Friday, June 13, 2008

Primer: Beck Part 1- Stereopathetic Soulmanure

Everyone has that one album or artist that really got them into music. Certainly even as kids we liked music, but it was an indiscriminate and child-ish form of liking something. But then--sometime in our adolescence--there's an experience we have where we realize there's more to this whole "music" thing than just thinking a song or music video is neat. For me, it was Beck, and the song was 'Tropicalia' from a TV commercial around the time of the release of Mutations. I had liked music before, sure; I even had bought a few CDs. But I had never heard anything like 'Tropicalia' before, and when I got the CD I figured out it was the guy who did that funny 'Loser' song years earlier, and so on. But my appreciation for Beck went much deeper than a simple "hey, I like this song, I should get the CD so I can listen to it." No, Beck was the first person I saw as an artist and not just a 'musician', and who's every album I had to have.

So I got them all, and learned the lesson that sometimes even your favorite artists can, have, and will release something that you don't like. Even back when I first heard Stereopathetic Soulmanure, I knew it was crap. As a young man my critical faculties weren't as--ahem--advanced as they are now, so something was either 'awesome' or 'stupid.' Well, Stereopathetic was stupid, and remains so. It was only a year or so ago that I revisited this album, wondering if my juvenile self had gone through a violent reaction. After all, it's always hard when your hero lets you down and produces something less than perfect...maybe I was brash and cast it down for being less than pefect. After all, if there's one thing Americans are good at it's tearing down a hero as easily as we build them up. But....no, Stereopathetic is, more or less, as underwhelming as I remember.

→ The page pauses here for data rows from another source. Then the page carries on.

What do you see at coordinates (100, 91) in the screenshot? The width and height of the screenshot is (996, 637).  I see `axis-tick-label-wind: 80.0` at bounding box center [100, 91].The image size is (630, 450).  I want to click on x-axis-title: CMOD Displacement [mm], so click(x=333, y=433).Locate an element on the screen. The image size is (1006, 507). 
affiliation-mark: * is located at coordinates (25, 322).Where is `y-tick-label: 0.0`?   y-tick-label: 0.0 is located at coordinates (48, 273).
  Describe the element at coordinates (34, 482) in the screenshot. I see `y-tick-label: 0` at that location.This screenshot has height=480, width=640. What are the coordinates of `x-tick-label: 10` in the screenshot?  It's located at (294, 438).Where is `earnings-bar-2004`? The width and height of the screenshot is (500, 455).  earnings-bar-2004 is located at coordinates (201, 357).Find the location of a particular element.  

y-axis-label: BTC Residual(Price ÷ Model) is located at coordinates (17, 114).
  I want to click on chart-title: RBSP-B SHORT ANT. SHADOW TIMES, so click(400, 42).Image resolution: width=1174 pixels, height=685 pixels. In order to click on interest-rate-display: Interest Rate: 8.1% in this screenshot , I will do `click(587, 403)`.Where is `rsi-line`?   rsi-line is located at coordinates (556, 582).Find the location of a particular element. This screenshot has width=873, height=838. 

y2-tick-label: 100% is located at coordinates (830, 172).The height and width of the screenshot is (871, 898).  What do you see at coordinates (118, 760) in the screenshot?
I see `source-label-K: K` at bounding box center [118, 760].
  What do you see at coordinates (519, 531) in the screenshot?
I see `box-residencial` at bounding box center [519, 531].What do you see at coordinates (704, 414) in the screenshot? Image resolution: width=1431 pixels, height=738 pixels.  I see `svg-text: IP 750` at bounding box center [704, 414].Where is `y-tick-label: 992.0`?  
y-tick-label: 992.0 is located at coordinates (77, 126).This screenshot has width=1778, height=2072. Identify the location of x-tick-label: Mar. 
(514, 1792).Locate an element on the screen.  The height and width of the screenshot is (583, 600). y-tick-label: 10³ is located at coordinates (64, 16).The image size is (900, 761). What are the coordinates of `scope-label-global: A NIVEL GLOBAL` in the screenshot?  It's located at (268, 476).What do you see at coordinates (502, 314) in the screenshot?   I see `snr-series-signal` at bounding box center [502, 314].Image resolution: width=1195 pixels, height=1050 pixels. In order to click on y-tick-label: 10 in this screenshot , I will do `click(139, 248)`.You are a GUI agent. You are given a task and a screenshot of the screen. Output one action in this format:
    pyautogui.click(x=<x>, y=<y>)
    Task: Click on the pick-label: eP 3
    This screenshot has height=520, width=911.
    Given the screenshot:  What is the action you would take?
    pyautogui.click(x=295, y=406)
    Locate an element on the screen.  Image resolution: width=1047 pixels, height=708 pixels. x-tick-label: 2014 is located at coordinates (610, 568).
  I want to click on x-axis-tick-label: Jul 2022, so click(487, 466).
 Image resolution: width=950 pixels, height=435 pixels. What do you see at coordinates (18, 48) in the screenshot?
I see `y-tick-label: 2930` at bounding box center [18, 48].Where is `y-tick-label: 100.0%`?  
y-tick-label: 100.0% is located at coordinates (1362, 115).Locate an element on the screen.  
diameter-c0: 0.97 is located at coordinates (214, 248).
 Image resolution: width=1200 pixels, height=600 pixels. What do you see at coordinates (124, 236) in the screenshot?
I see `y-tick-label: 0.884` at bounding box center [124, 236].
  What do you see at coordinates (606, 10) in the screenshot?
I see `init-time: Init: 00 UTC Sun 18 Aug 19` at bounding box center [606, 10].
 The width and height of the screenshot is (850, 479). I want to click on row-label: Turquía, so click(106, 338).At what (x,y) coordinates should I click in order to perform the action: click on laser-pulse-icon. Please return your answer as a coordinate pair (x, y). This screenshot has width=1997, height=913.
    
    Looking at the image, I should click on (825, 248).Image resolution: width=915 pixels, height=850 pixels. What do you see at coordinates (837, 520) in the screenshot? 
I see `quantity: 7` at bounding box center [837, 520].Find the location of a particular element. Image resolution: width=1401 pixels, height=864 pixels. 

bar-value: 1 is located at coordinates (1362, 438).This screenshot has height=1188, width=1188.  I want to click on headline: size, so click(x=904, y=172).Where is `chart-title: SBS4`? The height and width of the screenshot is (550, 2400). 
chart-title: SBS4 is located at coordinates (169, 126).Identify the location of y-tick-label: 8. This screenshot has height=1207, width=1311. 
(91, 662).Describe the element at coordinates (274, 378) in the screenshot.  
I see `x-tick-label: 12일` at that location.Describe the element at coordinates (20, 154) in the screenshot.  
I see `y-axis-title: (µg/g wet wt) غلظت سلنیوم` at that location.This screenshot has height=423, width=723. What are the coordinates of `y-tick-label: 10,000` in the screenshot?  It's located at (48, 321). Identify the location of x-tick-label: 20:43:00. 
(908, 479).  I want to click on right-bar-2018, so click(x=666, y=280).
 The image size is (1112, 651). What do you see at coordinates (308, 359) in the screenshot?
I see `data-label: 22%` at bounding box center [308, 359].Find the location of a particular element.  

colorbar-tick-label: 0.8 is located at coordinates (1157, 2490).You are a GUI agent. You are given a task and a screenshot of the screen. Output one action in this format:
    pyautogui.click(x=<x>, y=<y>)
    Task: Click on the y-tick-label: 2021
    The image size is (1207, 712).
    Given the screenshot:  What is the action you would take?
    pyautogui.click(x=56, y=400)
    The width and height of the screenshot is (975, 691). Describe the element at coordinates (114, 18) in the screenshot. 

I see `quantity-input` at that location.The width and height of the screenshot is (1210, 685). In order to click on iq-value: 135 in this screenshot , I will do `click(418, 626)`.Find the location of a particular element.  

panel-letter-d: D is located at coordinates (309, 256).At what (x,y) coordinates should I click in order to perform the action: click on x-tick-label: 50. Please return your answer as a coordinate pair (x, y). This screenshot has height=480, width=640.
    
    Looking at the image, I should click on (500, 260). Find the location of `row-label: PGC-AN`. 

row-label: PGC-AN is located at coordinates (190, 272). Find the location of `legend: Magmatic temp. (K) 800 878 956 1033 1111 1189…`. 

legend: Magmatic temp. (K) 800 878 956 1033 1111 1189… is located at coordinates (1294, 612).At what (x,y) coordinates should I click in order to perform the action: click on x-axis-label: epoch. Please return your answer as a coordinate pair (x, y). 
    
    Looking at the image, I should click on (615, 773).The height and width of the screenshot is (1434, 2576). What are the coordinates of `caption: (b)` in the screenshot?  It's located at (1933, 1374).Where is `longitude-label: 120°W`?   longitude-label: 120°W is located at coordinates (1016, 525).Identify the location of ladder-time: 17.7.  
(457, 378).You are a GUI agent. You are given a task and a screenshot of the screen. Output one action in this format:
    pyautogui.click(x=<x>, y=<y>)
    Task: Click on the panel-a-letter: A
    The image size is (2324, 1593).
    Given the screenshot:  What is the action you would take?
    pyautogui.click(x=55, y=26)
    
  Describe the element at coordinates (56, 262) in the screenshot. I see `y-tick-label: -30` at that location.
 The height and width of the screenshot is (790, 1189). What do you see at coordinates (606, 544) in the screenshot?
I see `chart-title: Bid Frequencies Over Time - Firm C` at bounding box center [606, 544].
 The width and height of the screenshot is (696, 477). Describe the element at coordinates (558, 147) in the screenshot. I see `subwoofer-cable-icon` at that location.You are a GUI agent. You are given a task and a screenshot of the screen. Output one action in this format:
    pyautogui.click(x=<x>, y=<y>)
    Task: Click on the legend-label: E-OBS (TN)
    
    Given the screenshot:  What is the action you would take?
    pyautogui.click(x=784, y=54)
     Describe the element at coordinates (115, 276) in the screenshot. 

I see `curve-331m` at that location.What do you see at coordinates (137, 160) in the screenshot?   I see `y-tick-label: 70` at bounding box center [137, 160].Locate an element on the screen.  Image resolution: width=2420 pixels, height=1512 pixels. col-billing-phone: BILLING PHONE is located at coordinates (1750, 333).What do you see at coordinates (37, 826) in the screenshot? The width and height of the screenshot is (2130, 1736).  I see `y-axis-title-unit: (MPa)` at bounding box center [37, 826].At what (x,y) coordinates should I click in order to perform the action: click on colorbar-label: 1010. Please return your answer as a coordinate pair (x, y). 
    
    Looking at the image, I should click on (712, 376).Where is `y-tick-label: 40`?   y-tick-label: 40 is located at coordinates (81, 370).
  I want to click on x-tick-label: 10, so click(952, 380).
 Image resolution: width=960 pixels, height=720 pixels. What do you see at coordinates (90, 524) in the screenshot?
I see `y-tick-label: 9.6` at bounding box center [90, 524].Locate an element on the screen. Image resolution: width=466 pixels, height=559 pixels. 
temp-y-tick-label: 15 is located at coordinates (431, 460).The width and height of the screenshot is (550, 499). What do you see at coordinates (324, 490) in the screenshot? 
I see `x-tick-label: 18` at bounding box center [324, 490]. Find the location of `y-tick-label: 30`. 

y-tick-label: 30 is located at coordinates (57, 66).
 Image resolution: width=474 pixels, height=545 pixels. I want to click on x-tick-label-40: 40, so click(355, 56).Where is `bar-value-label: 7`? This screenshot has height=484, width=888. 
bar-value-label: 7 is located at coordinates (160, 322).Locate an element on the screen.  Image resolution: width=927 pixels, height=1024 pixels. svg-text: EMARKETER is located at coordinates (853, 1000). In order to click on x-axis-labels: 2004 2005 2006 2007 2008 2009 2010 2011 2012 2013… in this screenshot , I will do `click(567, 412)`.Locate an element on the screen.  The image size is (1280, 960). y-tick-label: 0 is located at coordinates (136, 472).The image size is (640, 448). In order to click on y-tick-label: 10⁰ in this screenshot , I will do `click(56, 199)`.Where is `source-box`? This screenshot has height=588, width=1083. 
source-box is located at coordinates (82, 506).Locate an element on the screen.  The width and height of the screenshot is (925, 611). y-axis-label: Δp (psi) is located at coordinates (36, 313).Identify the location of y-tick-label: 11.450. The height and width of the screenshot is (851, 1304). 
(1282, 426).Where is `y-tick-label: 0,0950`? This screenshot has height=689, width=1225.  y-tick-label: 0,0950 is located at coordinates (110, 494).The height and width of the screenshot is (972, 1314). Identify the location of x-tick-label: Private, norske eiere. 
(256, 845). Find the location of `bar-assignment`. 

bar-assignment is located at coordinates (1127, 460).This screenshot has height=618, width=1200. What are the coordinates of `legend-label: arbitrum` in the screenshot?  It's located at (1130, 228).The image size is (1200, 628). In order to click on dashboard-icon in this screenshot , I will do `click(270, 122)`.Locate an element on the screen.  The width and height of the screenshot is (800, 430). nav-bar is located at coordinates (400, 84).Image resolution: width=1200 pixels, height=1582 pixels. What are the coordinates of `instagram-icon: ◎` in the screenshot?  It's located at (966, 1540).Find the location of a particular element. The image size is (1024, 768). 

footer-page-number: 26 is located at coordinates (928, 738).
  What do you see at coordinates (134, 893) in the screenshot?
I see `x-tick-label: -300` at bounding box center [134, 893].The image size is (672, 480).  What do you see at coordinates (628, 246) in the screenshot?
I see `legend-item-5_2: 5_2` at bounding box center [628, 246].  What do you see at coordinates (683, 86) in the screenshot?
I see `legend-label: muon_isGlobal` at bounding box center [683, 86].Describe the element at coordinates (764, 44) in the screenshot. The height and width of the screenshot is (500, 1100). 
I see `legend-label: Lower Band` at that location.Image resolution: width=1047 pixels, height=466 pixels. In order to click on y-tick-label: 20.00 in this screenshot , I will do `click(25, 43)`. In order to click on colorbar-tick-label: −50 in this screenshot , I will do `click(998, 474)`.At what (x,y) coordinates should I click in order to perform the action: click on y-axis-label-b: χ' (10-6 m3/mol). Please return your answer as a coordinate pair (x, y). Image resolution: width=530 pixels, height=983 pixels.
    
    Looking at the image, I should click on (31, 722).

Though only released a week or so before Mellow Gold, the music that makes up Stereopathetic Soulmanure largely predates that album, the breakout 'Loser' single, and the contemporaneous One Foot In The Grave album. Actually, I've always been a bit confused as to the chronology of just when all this stuff was recorded, though ultimately it doesn't matter because 99% of the population didn't know anything about Stereopathetic or One Foot and only hardcore fans are likely to care even today, when Beck is a pseudo-celebrity. But I digress. Anyone coming to this album is going to come to it after having heard any of his other albums, just as I did. In fact, I didn't even know this album existed until I saw it circa 1998 at the store and wondered if it was a bootleg or a secret new album.

I may as well come out and say that Stereopathetic Soulmanure is unequivocally Beck's worst album, and even for an artist known for wild stylistic jumps and genre bending conceits, it's horribly disjointed and amateurishly indulgent. While one can forgive this kind of thing in an odds-and-ends compilation from an artist who has established his or her greatness, Stereopathetic is, unfortunately, the opposite case: an odds-and-ends slab from an artist who had yet to prove himself. Among its 25 (or 26, depending on the pressing you get) tracks and over an hour runtime, you get decent folk ('Rowboat', 'Puttin It Down'), silly nonsense ('Ozzy', the weird alien voice spokenword pieces), silly-but-kind-of-good songs ('Cut 1/2 Blues', 'Satan Gave Me a Taco'), god awful noise and noise rock ('Pink Noise', the interludes between some songs, 'Rollins Power Sauce', the hidden bonus track), bluesy hobo busking field recordings ('Waitin' For A Train', 'No Money No Honey', 'Aphid Manure Heist'), and, err, an accordion instrumental ('Jagermeister Pie').

And that's the main crux of it: a long winded mess of an album that doesn't cohere enough to really be called an album but isn't a compilation, either. To be fair, there is something undeniably charming in listening to this album, knowing Beck like we do now. One must also keep in mind that, at the time, it wasn't played out to write a song about Ozzy Osbourne or to pose for the liner art in front of an ice cream truck playing a banjo and wearing a Star Wars Stormtrooper helmet. This kind of absurdism, irony, and self-aware-winking-to-the-audience was relatively fresh. However, the main interest that anyone is likely to have in the album is as time capsule from a time before Beck Hansen was Beck The Rock Star.

I have to admit that in re-revisiting the album, my feelings have swayed back and forth between summing it up as "my least favorite Beck album, but not a bad album necessarily" and "a bad album who's sins I can forgive because I love Beck." But aren't those the same thing?? In the end, once you giggle at a few of the songs and extract the few decent ones for mixtapes or whatever, there simply isn't anything here you'll want to come back to. If this was from any other artist I would think it was a big joke on the listener; if I had heard this before any of Beck's other albums, I would have no reason to believe he was worth any more of my time.